What's new in Apache Spark 3.5.0 - Structured Streaming

Versions: Apache Spark 3.5.0

It's time to start the series covering Apache Spark 3.5.0 features. As the first topic I'm going to cover Structured Streaming which has got a lot of RocksDB improvements and some major API changes.

Looking for a better data engineering position and skills?

You have been working as a data engineer but feel stuck? You don't have any new challenges and are still writing the same jobs all over again? You have now different options. You can try to look for a new job, now or later, or learn from the others! "Become a Better Data Engineer" initiative is one of these places where you can find online learning resources where the theory meets the practice. They will help you prepare maybe for the next job, or at least, improve your current skillset without looking for something else.
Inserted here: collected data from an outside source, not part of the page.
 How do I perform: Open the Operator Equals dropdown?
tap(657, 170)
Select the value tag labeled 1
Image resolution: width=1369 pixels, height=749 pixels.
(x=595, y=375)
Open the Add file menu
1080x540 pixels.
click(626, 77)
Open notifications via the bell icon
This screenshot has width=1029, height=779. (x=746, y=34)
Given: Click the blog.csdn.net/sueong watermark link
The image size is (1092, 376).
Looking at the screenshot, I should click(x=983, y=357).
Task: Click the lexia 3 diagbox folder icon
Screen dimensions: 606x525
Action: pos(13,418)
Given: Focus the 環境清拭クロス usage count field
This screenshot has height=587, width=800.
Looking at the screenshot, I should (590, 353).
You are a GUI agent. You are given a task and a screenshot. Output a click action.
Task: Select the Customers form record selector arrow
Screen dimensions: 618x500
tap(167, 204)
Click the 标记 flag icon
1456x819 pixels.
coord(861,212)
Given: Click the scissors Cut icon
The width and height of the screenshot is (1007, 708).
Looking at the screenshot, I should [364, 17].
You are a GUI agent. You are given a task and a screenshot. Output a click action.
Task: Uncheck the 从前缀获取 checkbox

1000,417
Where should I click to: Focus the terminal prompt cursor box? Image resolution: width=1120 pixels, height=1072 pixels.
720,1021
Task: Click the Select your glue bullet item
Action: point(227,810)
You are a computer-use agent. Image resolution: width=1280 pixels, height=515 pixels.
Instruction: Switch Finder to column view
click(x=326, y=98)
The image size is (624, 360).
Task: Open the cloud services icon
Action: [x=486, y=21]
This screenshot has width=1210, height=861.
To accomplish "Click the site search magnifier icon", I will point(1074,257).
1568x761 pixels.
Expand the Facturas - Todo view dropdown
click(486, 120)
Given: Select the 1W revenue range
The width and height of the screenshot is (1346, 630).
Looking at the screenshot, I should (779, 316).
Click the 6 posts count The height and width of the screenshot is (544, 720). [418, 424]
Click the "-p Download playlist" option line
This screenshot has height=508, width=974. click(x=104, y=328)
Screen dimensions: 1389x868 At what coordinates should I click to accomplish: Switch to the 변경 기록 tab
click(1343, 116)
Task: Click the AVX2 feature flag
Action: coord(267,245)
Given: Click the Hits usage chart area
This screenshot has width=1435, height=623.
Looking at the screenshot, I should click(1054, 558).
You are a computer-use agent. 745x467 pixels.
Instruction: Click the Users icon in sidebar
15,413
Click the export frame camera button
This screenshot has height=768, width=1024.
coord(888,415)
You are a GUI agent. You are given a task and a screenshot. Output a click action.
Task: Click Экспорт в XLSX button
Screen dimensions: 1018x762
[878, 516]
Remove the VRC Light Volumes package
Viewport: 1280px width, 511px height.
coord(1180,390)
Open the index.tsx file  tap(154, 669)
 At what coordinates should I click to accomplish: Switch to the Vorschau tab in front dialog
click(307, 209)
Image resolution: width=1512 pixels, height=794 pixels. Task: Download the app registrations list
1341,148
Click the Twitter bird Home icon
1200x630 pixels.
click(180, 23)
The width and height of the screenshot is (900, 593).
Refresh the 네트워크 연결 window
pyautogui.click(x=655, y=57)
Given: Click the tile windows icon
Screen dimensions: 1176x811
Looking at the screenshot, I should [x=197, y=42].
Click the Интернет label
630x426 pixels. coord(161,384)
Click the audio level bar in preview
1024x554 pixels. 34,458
👉 I'm interested in improving my data engineering skillset

See you there, Bartosz

dropDuplicatesWithinWatermark

That's the major API change I mentioned. Structured Streaming has a new method to deal with the duplicates. The previous one is a bit tricky because it cleans the state store only if the watermark column is a part of the deduplication expression. The new method called dropDuplicatesWithinWatermark was added by Jungtaek Lim. It addresses that issue and should be a great addition to the users who can't guarantee the same value for the warmerked column in the duplicated rows, e.g. with the method an event 1 can be perfectly detected as duplicate even though the duplicate creation occurs 10 seconds later.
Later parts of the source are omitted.